Answer 18 questions across 6 evidence-based dimensions: communication, trust, intimacy, shared values, conflict resolution, and mutual respect. Get a relationship health score, per-dimension grades, and personalized insights.
The Gottman Institute's four decades of research on couples — tracking thousands of relationships across years — identified six core dimensions that predict relationship satisfaction and longevity more reliably than any other variables. These aren't intuitive criteria like "do you love each other" or "do you have common interests." They're specific behavioral and attitudinal patterns that, when present, predict lasting, satisfying relationships — and when absent, predict dissolution.
This assessment is structured around those six dimensions. Each question is designed to surface specific behaviors, not feelings. "Feelings" are notoriously unreliable reporters of relationship health — you can feel great in an objectively struggling relationship, and feel anxious in an objectively healthy one.
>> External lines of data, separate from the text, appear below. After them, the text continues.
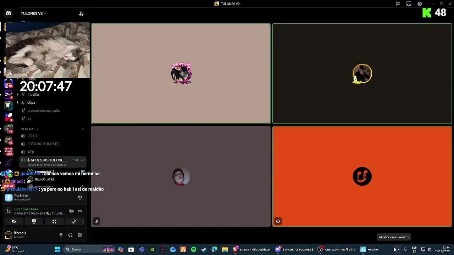Viewport: 454px width, 255px height.
Task: Click 'Establece un estado de canal'
Action: [46, 164]
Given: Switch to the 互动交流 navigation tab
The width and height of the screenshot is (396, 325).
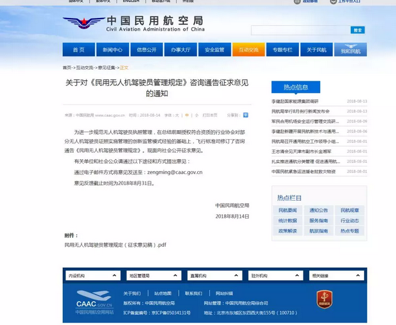Looking at the screenshot, I should (248, 50).
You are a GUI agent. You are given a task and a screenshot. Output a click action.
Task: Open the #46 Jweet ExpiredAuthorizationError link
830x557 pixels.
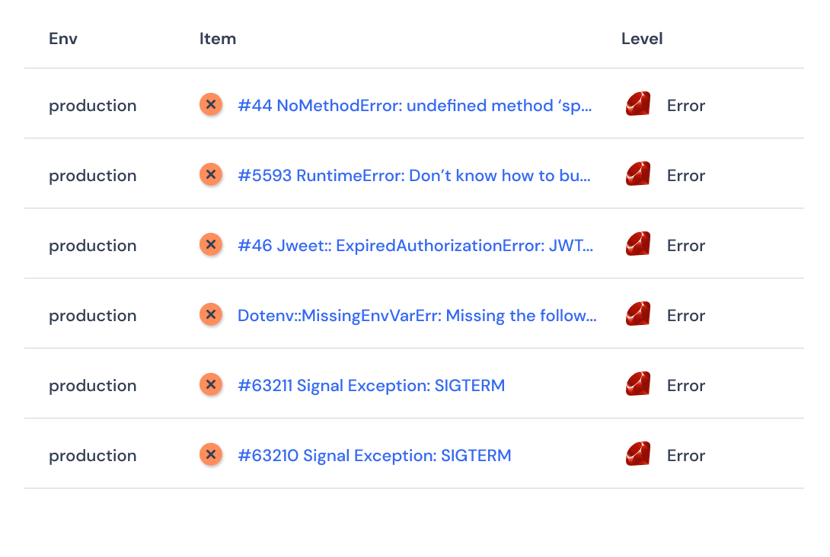[415, 246]
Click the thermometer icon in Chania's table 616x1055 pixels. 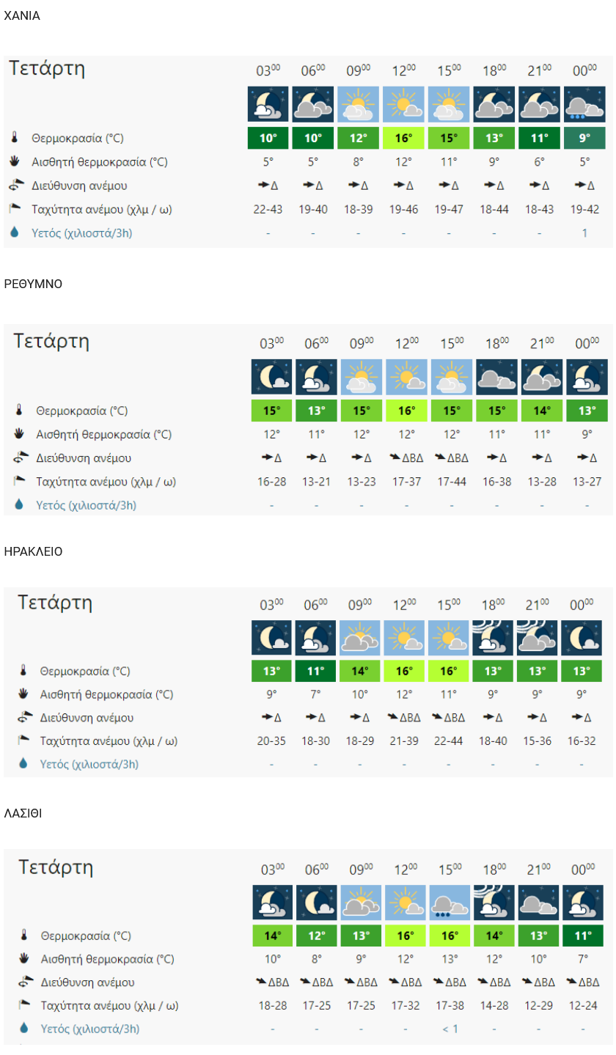[x=15, y=138]
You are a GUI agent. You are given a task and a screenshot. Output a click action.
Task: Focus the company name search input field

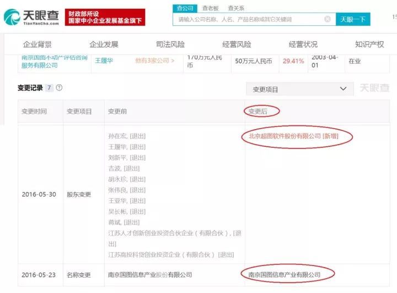coord(254,19)
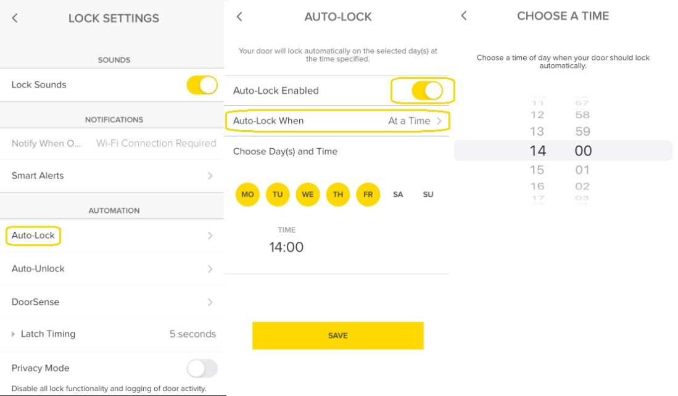Deselect Tuesday in day selector

(278, 194)
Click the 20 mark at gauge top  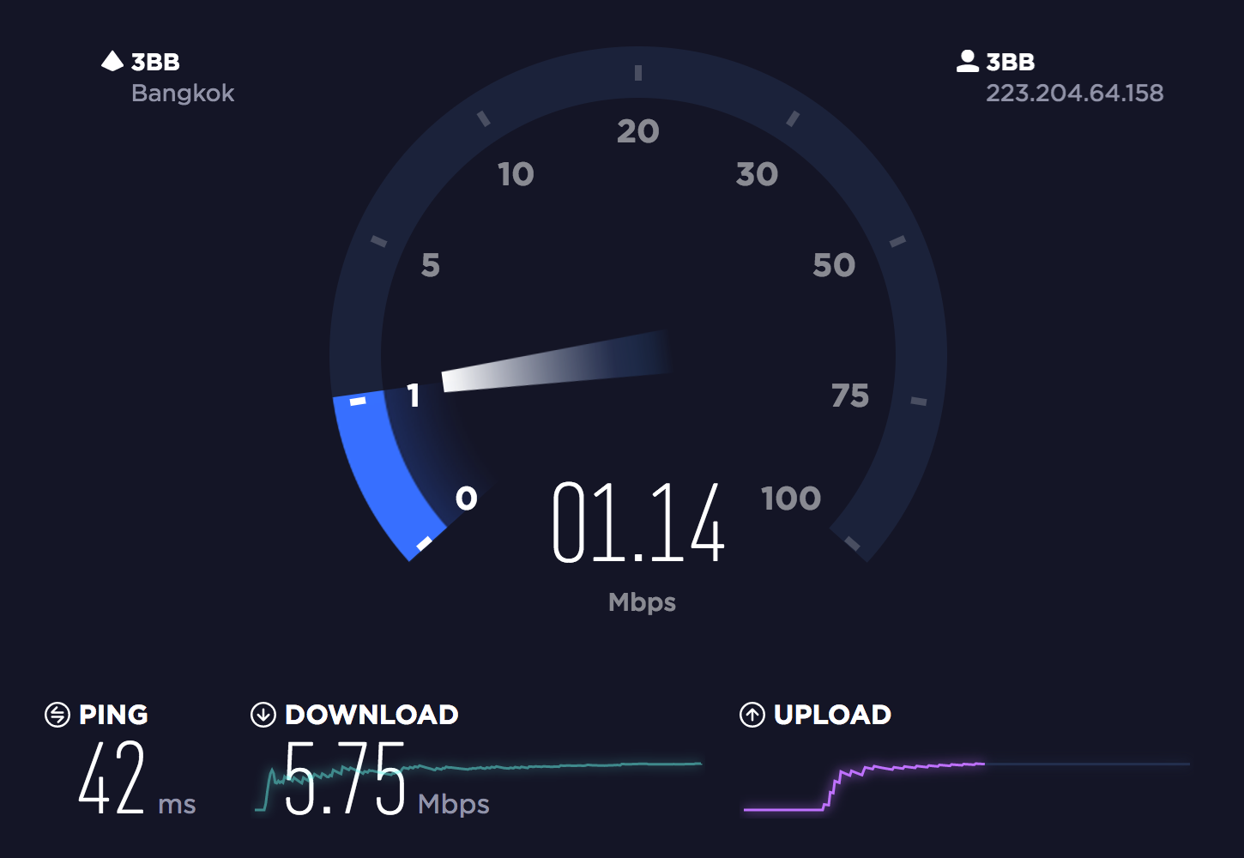pyautogui.click(x=638, y=131)
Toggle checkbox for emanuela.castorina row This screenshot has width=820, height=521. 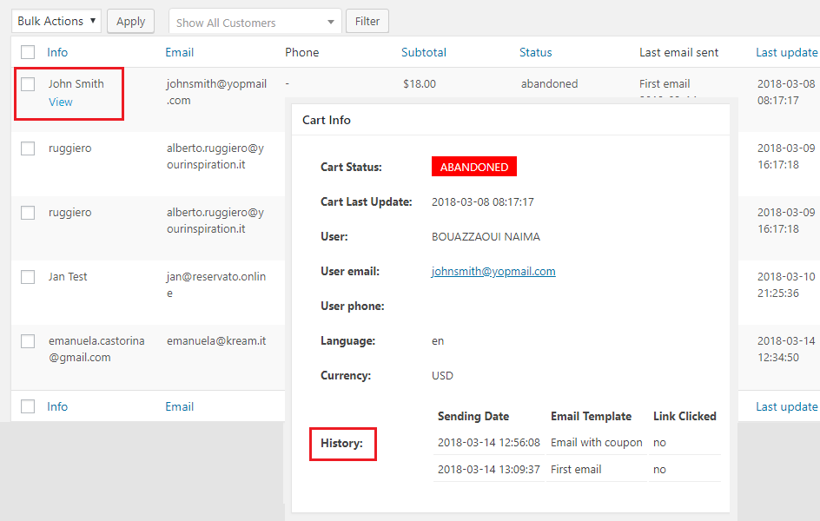click(28, 341)
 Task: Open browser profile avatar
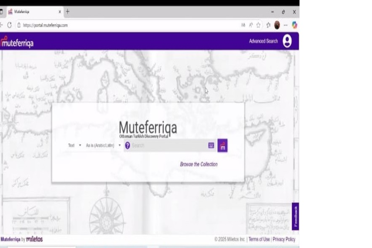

Behaviors and patterns are more accurate. Answer each question honestly, based on how things actually are — not how you wish they were or how they are on good days.
Rate each statement from 1 (Almost Never) to 5 (Almost Always). Answer honestly — the assessment is only as useful as your answers are accurate.
Understanding where your relationship needs attention is the first step. Here are the most evidence-backed interventions for each core dimension.
Practice "active listening" — reflect back what you heard before responding. The goal in any conversation is understanding, not winning. Try the "soft startup": begin hard conversations with "I feel" instead of "You always/never."
Trust is built in small, consistent moments — not grand gestures. Follow through on small commitments. Be predictable. Research shows that vulnerability (sharing fears, insecurities) accelerates trust when met with care.
Physical and emotional intimacy feed each other. Small daily touches — a hug, hand-holding — maintain physical connection. Emotional intimacy deepens through "I've been thinking about" conversations that go beyond logistics.
You don't need to agree on everything — you need alignment on your most important priorities: family, finances, lifestyle, future direction. Regular "where are we going" conversations keep this alignment visible.
Avoid the "Four Horsemen": criticism, contempt, defensiveness, stonewalling. Gottman's research shows that "repair attempts" — de-escalation bids during conflict — predict outcomes more than the conflict itself. Accept repair bids.
Contempt — sarcasm, eye-rolls, dismissiveness — is the single strongest predictor of relationship failure. Counter it with what Gottman calls a "culture of appreciation": regularly naming specific things you admire about your partner.